Dopo quattro anni dalla precedente edizione, che si era tenuta in forma ridotta a causa della pandemia Covid, si è svolta a Roma la VII Conferenza nazionale sulle dipendenze, che ha visto la numerosa partecipazione dei soggetti, pubblici e privati del terzo settore, che operano nel campo non solo delle tossicodipendenze da stupefacenti, ma anche nel campo di quelle che potremmo definire le «nuove dipendenze»: da condotte e comportamenti, legate all’abuso di internet, con giochi online (gaming), gioco d’azzardo patologico (gambling), che richiedono un’attenzione speciale per i comportamenti a rischio dei giovani e giovanissimi (10/13 anni!). In ordine alla tossicodipendenza, il messaggio unanime degli operatori sul campo è stato molto chiaro e forte: non esistono droghe leggere!
Messi in campo dell’esecutivo 165 milioni nella lotta agli stupefacenti. Meloni: «È una sfida prioritaria e un lavoro di squadra». Tra le misure varate, pure la possibilità di destinare l’8 per mille alle attività di prevenzione e recupero dei tossicodipendenti.

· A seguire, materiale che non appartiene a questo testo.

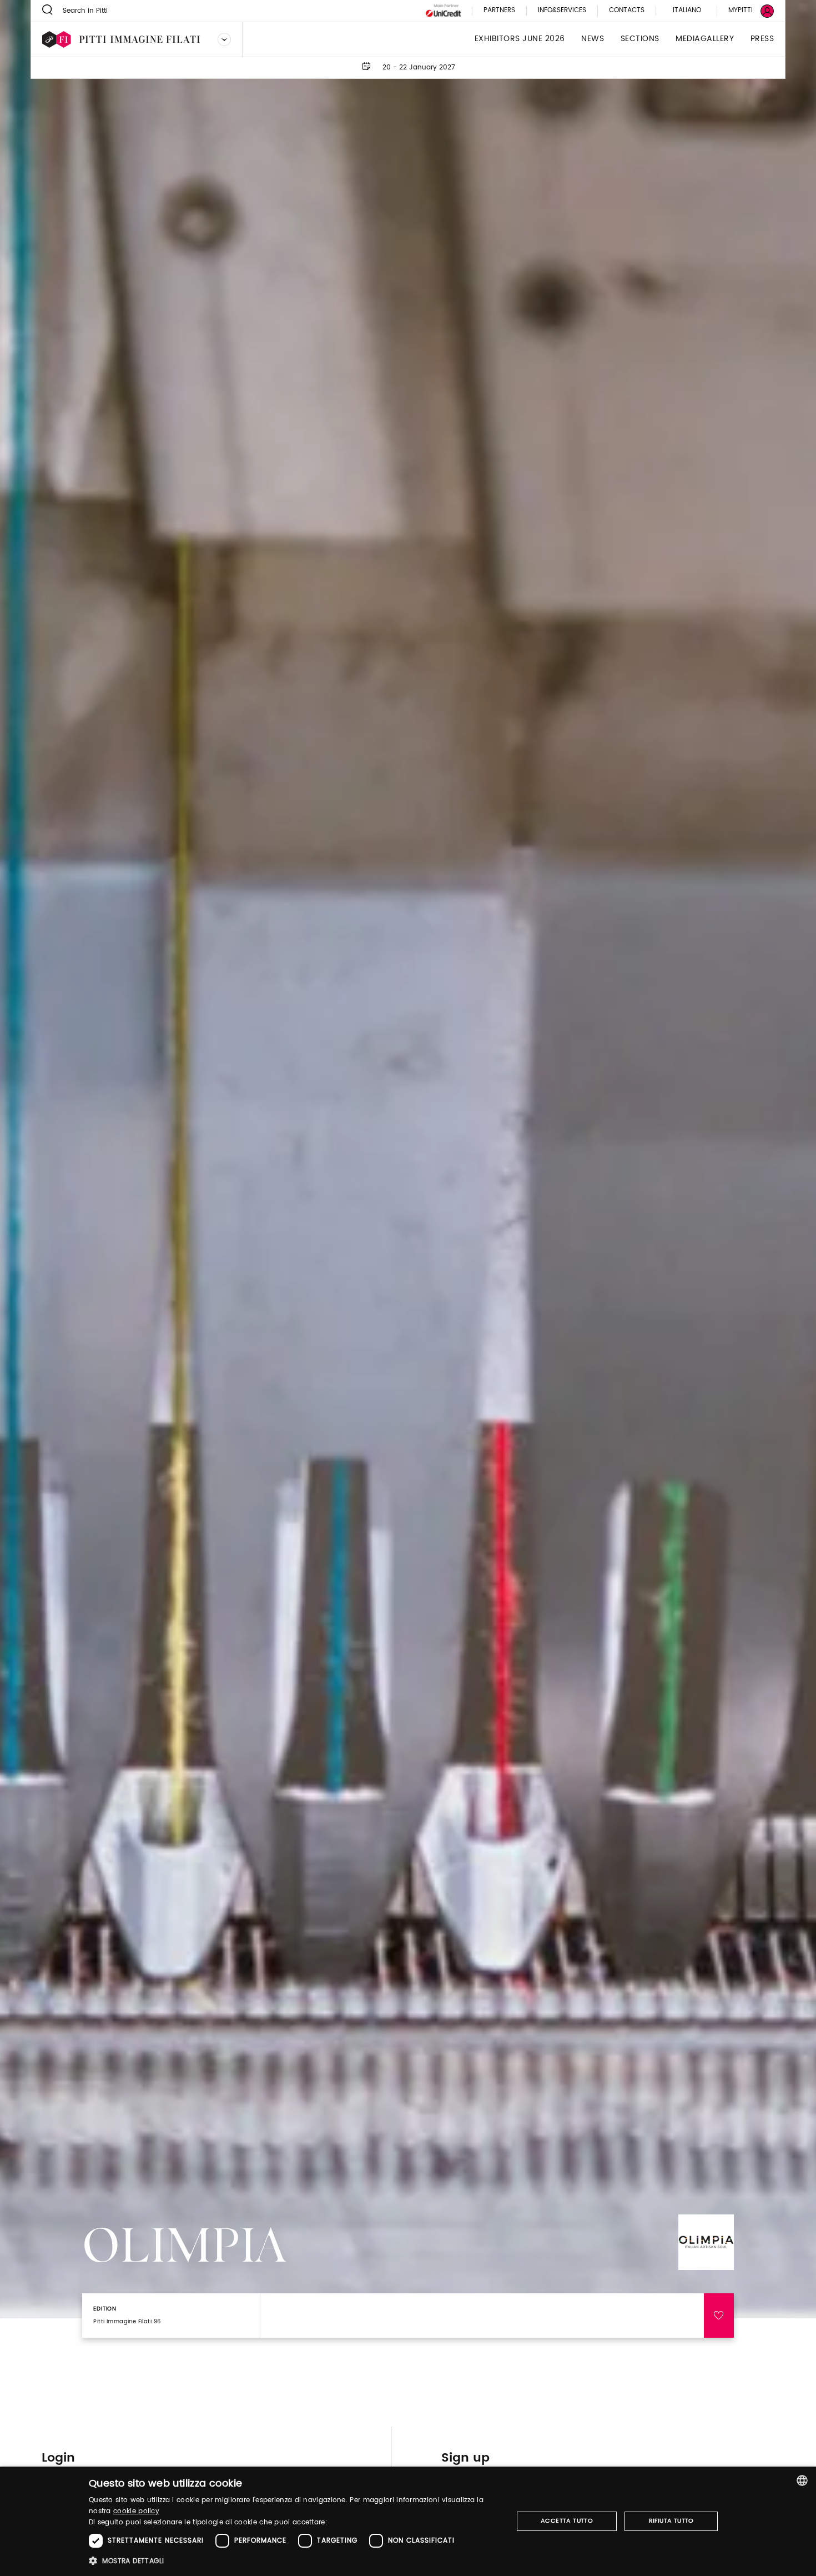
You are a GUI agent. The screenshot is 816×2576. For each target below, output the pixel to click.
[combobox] (802, 2480)
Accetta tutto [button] (567, 2521)
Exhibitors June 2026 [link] (520, 39)
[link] (744, 11)
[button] (294, 2561)
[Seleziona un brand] (224, 39)
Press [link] (762, 39)
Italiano (687, 10)
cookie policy (136, 2511)
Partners (499, 11)
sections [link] (640, 39)
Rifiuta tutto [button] (671, 2521)
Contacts (626, 11)
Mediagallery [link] (705, 39)
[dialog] (408, 2521)
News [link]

Il governo raddoppia sforzi e risorse nella lotta contro le dipendenze. «Dal 2024 al 2025 l’investimento economico è raddoppiato, toccando quota 165 milioni di euro» ha spiegato il premier Giorgia Meloni in occasione dell’apertura dei lavori del VII Conferenza nazionale sulle dipendenze organizzata dal Dipartimento delle politiche contro la droga e le altre dipendenze. Alla presenza del presidente della Repubblica Sergio Mattarella, a cui Meloni ha rivolto i suoi sentiti ringraziamenti, il premier ha spiegato che quella contro le dipendenze è una sfida che lo Stato italiano considera prioritaria». Lo dimostra il fatto che «in questi tre anni non ci siamo limitati a stanziare più risorse, ci siamo preoccupati di costruire un nuovo metodo di lavoro fondato sul confronto e sulla condivisione delle responsabilità. Lo abbiamo fatto perché siamo consapevoli che il lavoro riesce solo se è di squadra».